■ WHAT YOU WILL DO: Output all of the entries below precisely as written.

Pixel coordinate grounding data
_____

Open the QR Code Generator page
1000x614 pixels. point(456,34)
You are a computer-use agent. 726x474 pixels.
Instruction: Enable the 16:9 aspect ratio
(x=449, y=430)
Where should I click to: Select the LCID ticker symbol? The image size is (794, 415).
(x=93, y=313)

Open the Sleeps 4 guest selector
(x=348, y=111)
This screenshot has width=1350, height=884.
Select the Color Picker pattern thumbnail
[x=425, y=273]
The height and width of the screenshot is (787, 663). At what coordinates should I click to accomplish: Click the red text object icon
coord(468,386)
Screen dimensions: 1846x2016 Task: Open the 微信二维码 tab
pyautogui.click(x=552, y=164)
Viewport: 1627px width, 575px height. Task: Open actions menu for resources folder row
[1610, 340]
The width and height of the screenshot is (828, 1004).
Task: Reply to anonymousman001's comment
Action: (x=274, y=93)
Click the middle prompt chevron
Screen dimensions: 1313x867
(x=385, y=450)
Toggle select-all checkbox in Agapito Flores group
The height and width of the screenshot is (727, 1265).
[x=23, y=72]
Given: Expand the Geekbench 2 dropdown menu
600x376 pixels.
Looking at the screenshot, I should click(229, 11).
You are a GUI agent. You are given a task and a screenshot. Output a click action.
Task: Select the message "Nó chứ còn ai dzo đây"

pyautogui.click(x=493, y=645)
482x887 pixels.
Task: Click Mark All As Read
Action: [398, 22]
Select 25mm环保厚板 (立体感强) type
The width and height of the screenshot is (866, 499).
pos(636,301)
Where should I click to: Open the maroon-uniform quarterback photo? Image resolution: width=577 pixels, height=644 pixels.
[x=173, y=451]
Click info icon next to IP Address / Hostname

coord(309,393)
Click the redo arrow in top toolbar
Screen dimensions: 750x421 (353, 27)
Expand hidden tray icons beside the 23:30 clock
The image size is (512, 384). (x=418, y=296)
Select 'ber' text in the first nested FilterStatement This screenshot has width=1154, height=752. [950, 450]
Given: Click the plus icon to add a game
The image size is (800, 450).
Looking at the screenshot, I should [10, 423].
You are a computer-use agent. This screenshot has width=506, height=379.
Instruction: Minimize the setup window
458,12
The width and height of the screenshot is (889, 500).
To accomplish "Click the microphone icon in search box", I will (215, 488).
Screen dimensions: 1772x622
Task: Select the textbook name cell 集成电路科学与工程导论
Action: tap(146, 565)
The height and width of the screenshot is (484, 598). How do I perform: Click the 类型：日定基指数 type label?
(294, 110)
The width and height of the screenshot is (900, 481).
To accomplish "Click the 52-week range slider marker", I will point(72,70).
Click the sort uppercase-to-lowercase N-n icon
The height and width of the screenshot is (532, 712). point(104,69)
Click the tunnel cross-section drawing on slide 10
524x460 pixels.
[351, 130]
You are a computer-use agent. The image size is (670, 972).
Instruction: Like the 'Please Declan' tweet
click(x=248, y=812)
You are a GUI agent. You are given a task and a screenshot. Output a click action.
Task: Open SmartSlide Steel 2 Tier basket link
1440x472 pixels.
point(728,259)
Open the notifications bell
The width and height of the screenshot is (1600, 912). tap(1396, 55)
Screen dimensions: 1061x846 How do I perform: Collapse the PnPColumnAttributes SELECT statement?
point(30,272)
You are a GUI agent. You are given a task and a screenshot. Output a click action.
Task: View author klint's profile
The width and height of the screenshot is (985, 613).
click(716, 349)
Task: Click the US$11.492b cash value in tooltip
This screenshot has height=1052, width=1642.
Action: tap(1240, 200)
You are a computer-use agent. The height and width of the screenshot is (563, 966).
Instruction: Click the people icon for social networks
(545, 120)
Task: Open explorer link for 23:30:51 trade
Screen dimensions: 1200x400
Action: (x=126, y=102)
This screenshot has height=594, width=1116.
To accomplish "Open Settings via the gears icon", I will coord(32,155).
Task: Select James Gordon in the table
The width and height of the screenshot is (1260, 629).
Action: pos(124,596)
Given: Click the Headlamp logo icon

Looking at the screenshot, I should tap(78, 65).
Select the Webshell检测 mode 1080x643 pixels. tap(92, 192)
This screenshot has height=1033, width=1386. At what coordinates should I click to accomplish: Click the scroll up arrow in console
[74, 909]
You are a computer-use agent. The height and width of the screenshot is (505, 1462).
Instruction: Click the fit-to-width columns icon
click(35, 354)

_____

■ ANSWER FOR THIS EXERCISE:
Open the QR Code Generator page
1000x614 pixels. point(456,34)
You are a computer-use agent. 726x474 pixels.
Instruction: Enable the 16:9 aspect ratio
(x=449, y=430)
Where should I click to: Select the LCID ticker symbol? The image size is (794, 415).
(x=93, y=313)

Open the Sleeps 4 guest selector
(x=348, y=111)
This screenshot has width=1350, height=884.
Select the Color Picker pattern thumbnail
[x=425, y=273]
The height and width of the screenshot is (787, 663). At what coordinates should I click to accomplish: Click the red text object icon
coord(468,386)
Screen dimensions: 1846x2016 Task: Open the 微信二维码 tab
pyautogui.click(x=552, y=164)
Viewport: 1627px width, 575px height. Task: Open actions menu for resources folder row
[1610, 340]
The width and height of the screenshot is (828, 1004).
Task: Reply to anonymousman001's comment
Action: (x=274, y=93)
Click the middle prompt chevron
Screen dimensions: 1313x867
(x=385, y=450)
Toggle select-all checkbox in Agapito Flores group
The height and width of the screenshot is (727, 1265).
[x=23, y=72]
Given: Expand the Geekbench 2 dropdown menu
600x376 pixels.
Looking at the screenshot, I should click(229, 11).
You are a GUI agent. You are given a task and a screenshot. Output a click action.
Task: Select the message "Nó chứ còn ai dzo đây"

pyautogui.click(x=493, y=645)
482x887 pixels.
Task: Click Mark All As Read
Action: [398, 22]
Select 25mm环保厚板 (立体感强) type
The width and height of the screenshot is (866, 499).
pos(636,301)
Where should I click to: Open the maroon-uniform quarterback photo? Image resolution: width=577 pixels, height=644 pixels.
[x=173, y=451]
Click info icon next to IP Address / Hostname

coord(309,393)
Click the redo arrow in top toolbar
Screen dimensions: 750x421 (353, 27)
Expand hidden tray icons beside the 23:30 clock
The image size is (512, 384). (x=418, y=296)
Select 'ber' text in the first nested FilterStatement This screenshot has width=1154, height=752. [950, 450]
Given: Click the plus icon to add a game
The image size is (800, 450).
Looking at the screenshot, I should [10, 423].
You are a computer-use agent. This screenshot has width=506, height=379.
Instruction: Minimize the setup window
458,12
The width and height of the screenshot is (889, 500).
To accomplish "Click the microphone icon in search box", I will (215, 488).
Screen dimensions: 1772x622
Task: Select the textbook name cell 集成电路科学与工程导论
Action: tap(146, 565)
The height and width of the screenshot is (484, 598). How do I perform: Click the 类型：日定基指数 type label?
(294, 110)
The width and height of the screenshot is (900, 481).
To accomplish "Click the 52-week range slider marker", I will point(72,70).
Click the sort uppercase-to-lowercase N-n icon
The height and width of the screenshot is (532, 712). point(104,69)
Click the tunnel cross-section drawing on slide 10
524x460 pixels.
[351, 130]
You are a computer-use agent. The image size is (670, 972).
Instruction: Like the 'Please Declan' tweet
click(x=248, y=812)
You are a GUI agent. You are given a task and a screenshot. Output a click action.
Task: Open SmartSlide Steel 2 Tier basket link
1440x472 pixels.
point(728,259)
Open the notifications bell
The width and height of the screenshot is (1600, 912). tap(1396, 55)
Screen dimensions: 1061x846 How do I perform: Collapse the PnPColumnAttributes SELECT statement?
point(30,272)
You are a GUI agent. You are given a task and a screenshot. Output a click action.
Task: View author klint's profile
The width and height of the screenshot is (985, 613).
click(716, 349)
Task: Click the US$11.492b cash value in tooltip
This screenshot has height=1052, width=1642.
Action: tap(1240, 200)
You are a computer-use agent. The height and width of the screenshot is (563, 966).
Instruction: Click the people icon for social networks
(545, 120)
Task: Open explorer link for 23:30:51 trade
Screen dimensions: 1200x400
Action: (x=126, y=102)
This screenshot has height=594, width=1116.
To accomplish "Open Settings via the gears icon", I will coord(32,155).
Task: Select James Gordon in the table
The width and height of the screenshot is (1260, 629).
Action: pos(124,596)
Given: Click the Headlamp logo icon

Looking at the screenshot, I should tap(78, 65).
Select the Webshell检测 mode 1080x643 pixels. tap(92, 192)
This screenshot has height=1033, width=1386. At what coordinates should I click to accomplish: Click the scroll up arrow in console
[74, 909]
You are a computer-use agent. The height and width of the screenshot is (505, 1462).
Instruction: Click the fit-to-width columns icon
click(35, 354)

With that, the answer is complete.